そしてだからこそその報償として最後にマイケルとのキスという祝福が待ち受けていたのです。
母が事実を隠し続けてきた理由
ミアの紆余曲折を丁寧に描いてきた「プリティ・プリンセス」ですが、母が事実を隠し続けてきた理由は不明です。
一体何故母はミアが王女となるべき人であることを黙秘し続けていたのでしょうか?
父との離婚と死別
一つの解釈としてはミアの亡き父との離婚と死別を忘れていたのではないでしょうか。
かつて父と愛し合っていたとはいえ母はあくまでも自由奔放な画家です。
元々家庭や子育てへの興味・関心もそこまで深くはないようにも見えます。
人間嫌なことは忘れるように出来ているもので、気まぐれな母なら忘れていても不思議ではありません。
普通の生活を知ること
そしてもう一つ考えられるのは王女になる前に一般市民としての暮らしを知って欲しかったのではないしょうか。
これはどちらかというと祖母の意向でしょうが、祖母は母よりもミアの教育に強い関心を持っていました。
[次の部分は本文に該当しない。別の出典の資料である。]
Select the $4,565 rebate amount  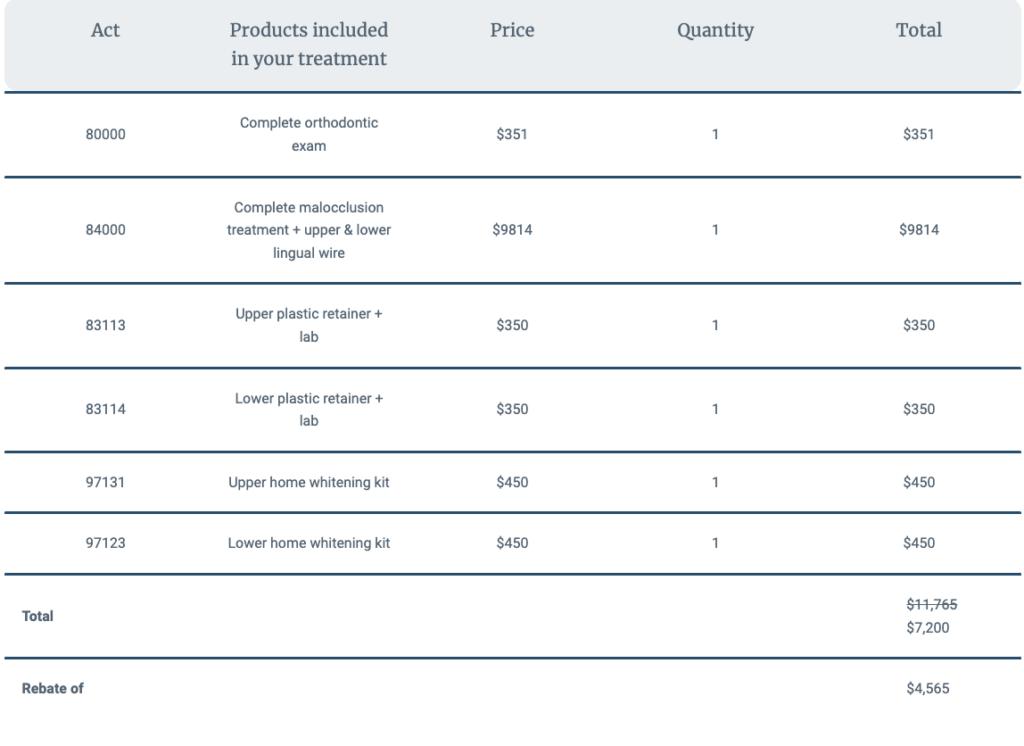click(x=927, y=689)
高貴な身分として生まれずっとその世界で生き続けると、ややもすれば外の世界を知らない井の中の蛙になりがちです。
そういう狭い視野のまま生きて欲しくないから、まずは人並みの世界と苦労・幸せを一通り経験して欲しかったのでしょう。
その方が乳母日傘で育つよりもミアにとって大きなプラスになると踏んでいたのではないでしょうか。
日記帳を渡した祖母の想い
祖母がミアに日記帳を渡したのは王女としての覚悟と決意を身につけて欲しかったのではないしょうか。
これまで述べてきたように、ミアは自分に全く自信が持てない自己肯定感の低い子でした。
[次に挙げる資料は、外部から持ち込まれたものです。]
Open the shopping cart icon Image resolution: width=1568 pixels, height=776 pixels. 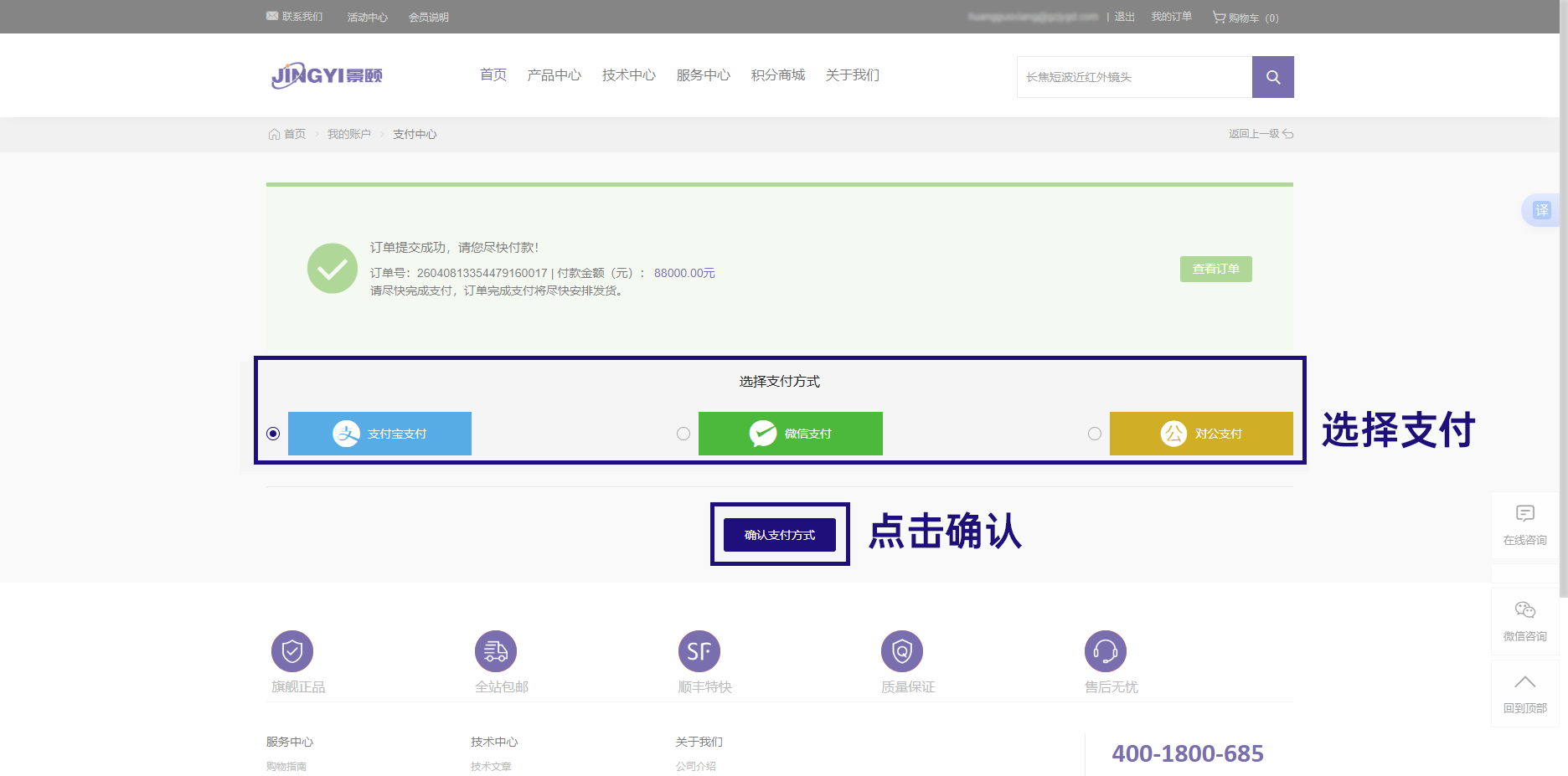pos(1219,17)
そしてまた王女としての教育を受けても自身の軽薄さからスキャンダルを起こしてしまってもいます。
つまり三週間王女としての英才教育を施して尚ミアはまだ王女になる方向には行けなかったのです。
だからこそ今度は亡き父の強い迫力のある言葉で間接的にミアを鼓舞し、引っ張り上げたかったのでしょう。
小さな日常の積み重ねが大きな力を生み出す
ここまで、「プリティ・プリンセス」について物語の面から細かく考察し掘り下げてきました。
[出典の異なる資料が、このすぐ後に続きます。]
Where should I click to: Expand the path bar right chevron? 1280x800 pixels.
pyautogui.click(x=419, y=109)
本作はその煌びやかなタイトルに反して、物語の展開自体は非常に地味です。
ミアが高貴な身分であるというファーストインパクト以外はラストまでは本当に細かい変化しかありません。
しかし、何か大きな力や物事を生み出していくとき、何よりも大切なのはその日常の積み重ねなのです。
そこを凄く丁寧にやりきったからこそ本作はその後もシリーズが作られ続ける名作となったのではないでしょうか。